[Opening Information shown section]

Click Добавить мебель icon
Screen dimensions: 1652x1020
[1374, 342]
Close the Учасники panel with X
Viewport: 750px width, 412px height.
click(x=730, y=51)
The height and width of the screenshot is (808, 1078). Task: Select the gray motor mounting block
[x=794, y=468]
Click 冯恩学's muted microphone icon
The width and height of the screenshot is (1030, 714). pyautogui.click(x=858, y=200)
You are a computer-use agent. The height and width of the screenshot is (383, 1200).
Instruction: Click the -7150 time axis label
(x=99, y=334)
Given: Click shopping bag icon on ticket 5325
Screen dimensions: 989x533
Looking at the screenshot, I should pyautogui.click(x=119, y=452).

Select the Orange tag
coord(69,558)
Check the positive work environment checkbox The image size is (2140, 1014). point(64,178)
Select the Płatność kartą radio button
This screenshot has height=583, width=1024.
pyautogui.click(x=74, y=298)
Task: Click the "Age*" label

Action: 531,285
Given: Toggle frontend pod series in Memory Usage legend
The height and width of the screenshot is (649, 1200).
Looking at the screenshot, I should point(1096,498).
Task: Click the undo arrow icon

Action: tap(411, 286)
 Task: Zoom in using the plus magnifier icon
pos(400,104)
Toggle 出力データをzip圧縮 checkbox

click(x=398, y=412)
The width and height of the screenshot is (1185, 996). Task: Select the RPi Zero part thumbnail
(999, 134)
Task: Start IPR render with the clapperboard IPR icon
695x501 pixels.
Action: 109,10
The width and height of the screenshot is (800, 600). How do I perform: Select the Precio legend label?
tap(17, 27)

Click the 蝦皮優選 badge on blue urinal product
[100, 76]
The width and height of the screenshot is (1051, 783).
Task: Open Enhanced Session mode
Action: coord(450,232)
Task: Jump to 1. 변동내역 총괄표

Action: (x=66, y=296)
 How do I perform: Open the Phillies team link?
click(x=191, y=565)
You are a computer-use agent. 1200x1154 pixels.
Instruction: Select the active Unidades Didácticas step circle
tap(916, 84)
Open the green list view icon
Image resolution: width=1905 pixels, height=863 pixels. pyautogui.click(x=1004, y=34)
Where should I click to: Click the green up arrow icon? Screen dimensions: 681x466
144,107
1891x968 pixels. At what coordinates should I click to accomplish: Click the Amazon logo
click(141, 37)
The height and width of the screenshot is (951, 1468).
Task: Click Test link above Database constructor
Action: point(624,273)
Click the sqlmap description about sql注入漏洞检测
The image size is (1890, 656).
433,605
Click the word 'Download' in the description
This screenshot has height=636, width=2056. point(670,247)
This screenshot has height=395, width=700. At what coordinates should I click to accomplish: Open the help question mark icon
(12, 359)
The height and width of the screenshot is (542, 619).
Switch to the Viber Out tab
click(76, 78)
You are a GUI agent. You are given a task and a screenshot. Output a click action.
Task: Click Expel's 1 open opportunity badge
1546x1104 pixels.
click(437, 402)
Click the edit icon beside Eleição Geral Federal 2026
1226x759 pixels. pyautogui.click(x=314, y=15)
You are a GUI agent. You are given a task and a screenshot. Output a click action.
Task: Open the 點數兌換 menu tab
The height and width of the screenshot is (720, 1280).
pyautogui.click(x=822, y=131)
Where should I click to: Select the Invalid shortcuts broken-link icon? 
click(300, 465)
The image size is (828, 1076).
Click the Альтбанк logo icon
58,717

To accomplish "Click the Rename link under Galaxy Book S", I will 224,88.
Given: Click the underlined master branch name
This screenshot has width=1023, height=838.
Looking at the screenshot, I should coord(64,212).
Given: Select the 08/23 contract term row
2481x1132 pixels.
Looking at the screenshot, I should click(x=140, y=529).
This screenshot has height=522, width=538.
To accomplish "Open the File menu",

[Closing Information shown section]

*What this task involves*
An identical copy of the preceding records should be returned.

*Result of this task*
Click Добавить мебель icon
Screen dimensions: 1652x1020
[1374, 342]
Close the Учасники panel with X
Viewport: 750px width, 412px height.
click(x=730, y=51)
The height and width of the screenshot is (808, 1078). Task: Select the gray motor mounting block
[x=794, y=468]
Click 冯恩学's muted microphone icon
The width and height of the screenshot is (1030, 714). pyautogui.click(x=858, y=200)
You are a computer-use agent. The height and width of the screenshot is (383, 1200).
Instruction: Click the -7150 time axis label
(x=99, y=334)
Given: Click shopping bag icon on ticket 5325
Screen dimensions: 989x533
Looking at the screenshot, I should pyautogui.click(x=119, y=452).

Select the Orange tag
coord(69,558)
Check the positive work environment checkbox The image size is (2140, 1014). point(64,178)
Select the Płatność kartą radio button
This screenshot has height=583, width=1024.
pyautogui.click(x=74, y=298)
Task: Click the "Age*" label

Action: 531,285
Given: Toggle frontend pod series in Memory Usage legend
The height and width of the screenshot is (649, 1200).
Looking at the screenshot, I should point(1096,498).
Task: Click the undo arrow icon

Action: tap(411, 286)
 Task: Zoom in using the plus magnifier icon
pos(400,104)
Toggle 出力データをzip圧縮 checkbox

click(x=398, y=412)
The width and height of the screenshot is (1185, 996). Task: Select the RPi Zero part thumbnail
(999, 134)
Task: Start IPR render with the clapperboard IPR icon
695x501 pixels.
Action: 109,10
The width and height of the screenshot is (800, 600). How do I perform: Select the Precio legend label?
tap(17, 27)

Click the 蝦皮優選 badge on blue urinal product
[100, 76]
The width and height of the screenshot is (1051, 783).
Task: Open Enhanced Session mode
Action: coord(450,232)
Task: Jump to 1. 변동내역 총괄표

Action: (x=66, y=296)
 How do I perform: Open the Phillies team link?
click(x=191, y=565)
You are a computer-use agent. 1200x1154 pixels.
Instruction: Select the active Unidades Didácticas step circle
tap(916, 84)
Open the green list view icon
Image resolution: width=1905 pixels, height=863 pixels. pyautogui.click(x=1004, y=34)
Where should I click to: Click the green up arrow icon? Screen dimensions: 681x466
144,107
1891x968 pixels. At what coordinates should I click to accomplish: Click the Amazon logo
click(141, 37)
The height and width of the screenshot is (951, 1468).
Task: Click Test link above Database constructor
Action: point(624,273)
Click the sqlmap description about sql注入漏洞检测
The image size is (1890, 656).
433,605
Click the word 'Download' in the description
This screenshot has height=636, width=2056. point(670,247)
This screenshot has height=395, width=700. At what coordinates should I click to accomplish: Open the help question mark icon
(12, 359)
The height and width of the screenshot is (542, 619).
Switch to the Viber Out tab
click(76, 78)
You are a GUI agent. You are given a task and a screenshot. Output a click action.
Task: Click Expel's 1 open opportunity badge
1546x1104 pixels.
click(437, 402)
Click the edit icon beside Eleição Geral Federal 2026
1226x759 pixels. pyautogui.click(x=314, y=15)
You are a GUI agent. You are given a task and a screenshot. Output a click action.
Task: Open the 點數兌換 menu tab
The height and width of the screenshot is (720, 1280).
pyautogui.click(x=822, y=131)
Where should I click to: Select the Invalid shortcuts broken-link icon? 
click(300, 465)
The image size is (828, 1076).
Click the Альтбанк logo icon
58,717

To accomplish "Click the Rename link under Galaxy Book S", I will 224,88.
Given: Click the underlined master branch name
This screenshot has width=1023, height=838.
Looking at the screenshot, I should coord(64,212).
Given: Select the 08/23 contract term row
2481x1132 pixels.
Looking at the screenshot, I should click(x=140, y=529).
This screenshot has height=522, width=538.
To accomplish "Open the File menu",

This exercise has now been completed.